→ **TEXT BLOCK**
What you just wrote here is not what you said earlier... earlier you said 25% off MSRP or $10k - $13k below invoice. That would be the equivalent of you making an offer on that car in the $35k - $38k range.


----------



## Cyb3r H3x (Oct 13, 2012)

SARAFIL said:


> What you just wrote here is not what you said earlier... earlier you said 25% off MSRP or $10k - $13k below invoice. That would be the equivalent of you making an offer on that car in the $35k - $38k range.


For clarity I would use 25% off MSRP for an out of production vehicle. And you still have not pointed out a flaw in using this technique for negotiating from MSRP. Which is the original intent of my response to the OP.


----------



## cyberbrutus (Jan 9, 2013)

Let me clarify this..

→ **SOURCE MATERIAL**
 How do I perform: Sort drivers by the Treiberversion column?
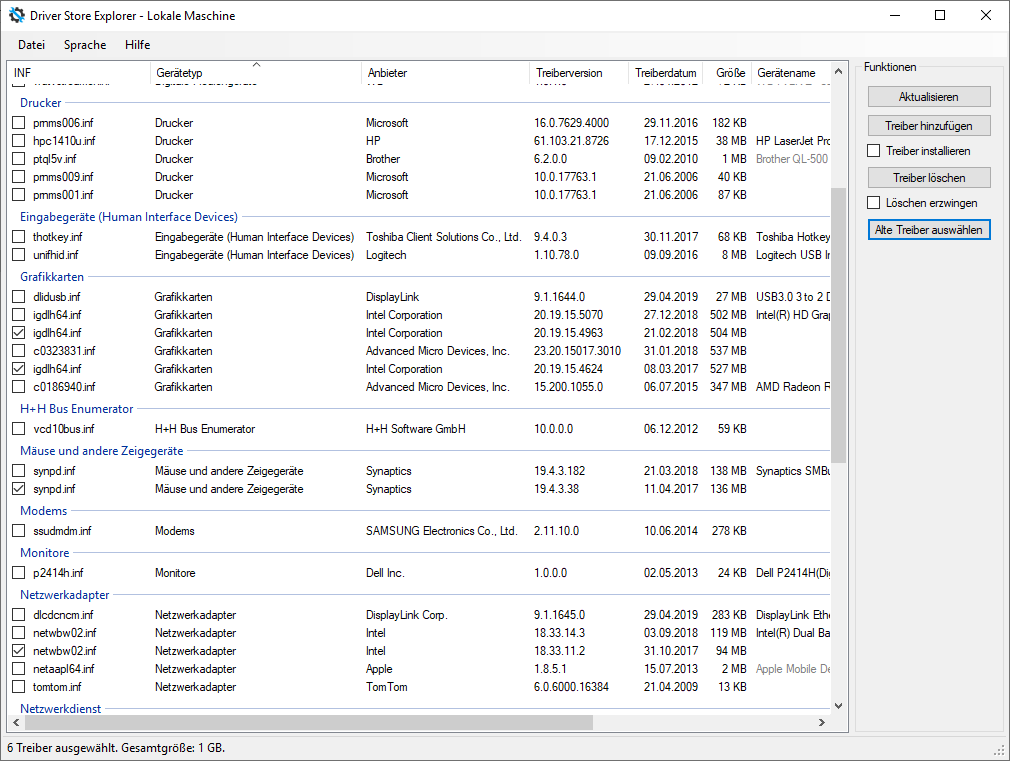click(x=570, y=72)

→ **WHAT TO DO**
1. From the forum thread, reproduce the stretch from "For clarity I" through "(Jan 9, 2013)".
2. Name every username that appears in the forum thread.
3. Check each statement against the forum thread. Answer yes or no, and quote the words that decide it.
(a) The post by Cyb3r H3x is dated Oct 13, 2012.
(b) Cyb3r H3x would use 25% off MSRP for a vehicle that is still in production.
(c) The quoted post says the earlier suggestion amounts to an offer in the $35k - $38k range.

→ **OUTPUTS BY TASK**
1.
For clarity I would use 25% off MSRP for an out of production vehicle. And you still have not pointed out a flaw in using this technique for negotiating from MSRP. Which is the original intent of my response to the OP.


----------



## cyberbrutus (Jan 9, 2013)

2.
Cyb3r H3x
SARAFIL
cyberbrutus

3.
(a) Yes: "## Cyb3r H3x (Oct 13, 2012)"
(b) No: "For clarity I would use 25% off MSRP for an out of production vehicle."
(c) Yes: "That would be the equivalent of you making an offer on that car in the $35k - $38k range."